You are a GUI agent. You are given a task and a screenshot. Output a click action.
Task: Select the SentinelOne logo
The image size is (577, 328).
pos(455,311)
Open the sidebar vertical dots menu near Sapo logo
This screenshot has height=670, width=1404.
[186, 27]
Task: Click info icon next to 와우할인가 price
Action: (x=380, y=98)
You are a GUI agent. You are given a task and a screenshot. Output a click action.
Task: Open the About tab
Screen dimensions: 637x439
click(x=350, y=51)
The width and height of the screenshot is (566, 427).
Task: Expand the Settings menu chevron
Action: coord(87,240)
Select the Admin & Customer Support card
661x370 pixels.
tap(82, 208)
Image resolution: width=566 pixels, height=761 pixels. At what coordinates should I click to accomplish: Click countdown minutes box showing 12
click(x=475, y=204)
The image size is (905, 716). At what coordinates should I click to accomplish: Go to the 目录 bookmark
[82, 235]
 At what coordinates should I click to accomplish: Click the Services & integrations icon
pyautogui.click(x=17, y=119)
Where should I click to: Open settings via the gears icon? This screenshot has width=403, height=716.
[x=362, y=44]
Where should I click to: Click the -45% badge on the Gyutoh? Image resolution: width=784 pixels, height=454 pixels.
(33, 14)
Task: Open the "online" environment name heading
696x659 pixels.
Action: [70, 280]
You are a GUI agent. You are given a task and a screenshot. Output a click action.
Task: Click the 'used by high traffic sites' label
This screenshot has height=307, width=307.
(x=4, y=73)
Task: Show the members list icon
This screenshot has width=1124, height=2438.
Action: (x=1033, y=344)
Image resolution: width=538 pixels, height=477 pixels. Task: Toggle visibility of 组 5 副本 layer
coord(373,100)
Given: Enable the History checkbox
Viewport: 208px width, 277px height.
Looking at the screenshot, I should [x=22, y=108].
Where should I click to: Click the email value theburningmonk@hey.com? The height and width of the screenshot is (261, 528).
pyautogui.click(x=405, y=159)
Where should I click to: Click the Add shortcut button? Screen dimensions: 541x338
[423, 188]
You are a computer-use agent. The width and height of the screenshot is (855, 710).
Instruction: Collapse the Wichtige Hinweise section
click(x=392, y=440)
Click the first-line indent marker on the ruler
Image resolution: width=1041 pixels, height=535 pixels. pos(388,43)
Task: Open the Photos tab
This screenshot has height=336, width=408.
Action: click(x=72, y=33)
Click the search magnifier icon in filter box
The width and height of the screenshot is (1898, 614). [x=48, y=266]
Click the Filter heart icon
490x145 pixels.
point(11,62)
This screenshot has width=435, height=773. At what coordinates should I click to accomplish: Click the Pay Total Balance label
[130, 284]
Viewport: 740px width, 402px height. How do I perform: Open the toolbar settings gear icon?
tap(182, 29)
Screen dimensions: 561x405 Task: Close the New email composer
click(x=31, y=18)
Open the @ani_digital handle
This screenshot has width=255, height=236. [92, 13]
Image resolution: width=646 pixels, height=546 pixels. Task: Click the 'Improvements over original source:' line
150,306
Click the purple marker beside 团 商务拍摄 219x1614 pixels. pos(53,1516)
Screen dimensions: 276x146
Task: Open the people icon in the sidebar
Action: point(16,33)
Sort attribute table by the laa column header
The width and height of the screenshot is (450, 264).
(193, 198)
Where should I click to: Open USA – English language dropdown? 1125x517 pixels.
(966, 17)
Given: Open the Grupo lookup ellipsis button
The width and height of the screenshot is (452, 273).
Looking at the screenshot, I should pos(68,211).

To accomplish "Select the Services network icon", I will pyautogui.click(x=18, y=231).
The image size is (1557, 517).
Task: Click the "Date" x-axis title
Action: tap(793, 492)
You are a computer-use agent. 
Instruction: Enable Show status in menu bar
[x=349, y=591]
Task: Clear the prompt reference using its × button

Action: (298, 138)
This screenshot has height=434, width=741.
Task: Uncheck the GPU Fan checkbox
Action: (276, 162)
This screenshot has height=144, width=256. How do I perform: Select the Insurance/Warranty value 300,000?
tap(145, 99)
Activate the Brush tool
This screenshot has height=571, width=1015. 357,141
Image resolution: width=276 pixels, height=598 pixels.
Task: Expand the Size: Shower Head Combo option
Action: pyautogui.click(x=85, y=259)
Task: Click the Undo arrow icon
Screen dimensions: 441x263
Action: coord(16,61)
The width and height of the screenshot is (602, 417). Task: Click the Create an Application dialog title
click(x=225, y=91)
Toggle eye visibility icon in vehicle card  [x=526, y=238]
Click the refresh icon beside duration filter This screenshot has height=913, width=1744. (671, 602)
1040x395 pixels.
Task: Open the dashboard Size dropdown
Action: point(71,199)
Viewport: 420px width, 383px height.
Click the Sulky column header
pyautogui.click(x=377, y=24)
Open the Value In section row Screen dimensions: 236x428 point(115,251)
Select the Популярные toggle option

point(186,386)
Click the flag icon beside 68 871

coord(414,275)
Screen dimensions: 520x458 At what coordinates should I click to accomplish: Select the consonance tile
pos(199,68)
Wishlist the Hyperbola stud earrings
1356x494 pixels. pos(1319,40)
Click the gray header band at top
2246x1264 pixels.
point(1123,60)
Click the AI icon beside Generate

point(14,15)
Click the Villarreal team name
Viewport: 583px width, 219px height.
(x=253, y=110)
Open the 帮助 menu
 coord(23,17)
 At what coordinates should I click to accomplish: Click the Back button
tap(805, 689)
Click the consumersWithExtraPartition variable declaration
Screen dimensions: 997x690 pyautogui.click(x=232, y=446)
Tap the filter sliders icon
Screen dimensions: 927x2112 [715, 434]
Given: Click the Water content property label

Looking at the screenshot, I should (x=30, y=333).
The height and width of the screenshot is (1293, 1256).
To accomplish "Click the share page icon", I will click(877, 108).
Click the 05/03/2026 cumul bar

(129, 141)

• **Exercise objective**
Show every line of the data that includes the string "computer".

• **Completed task**
You are a computer-use agent. The width and height of the screenshot is (855, 710).
You are a computer-use agent. 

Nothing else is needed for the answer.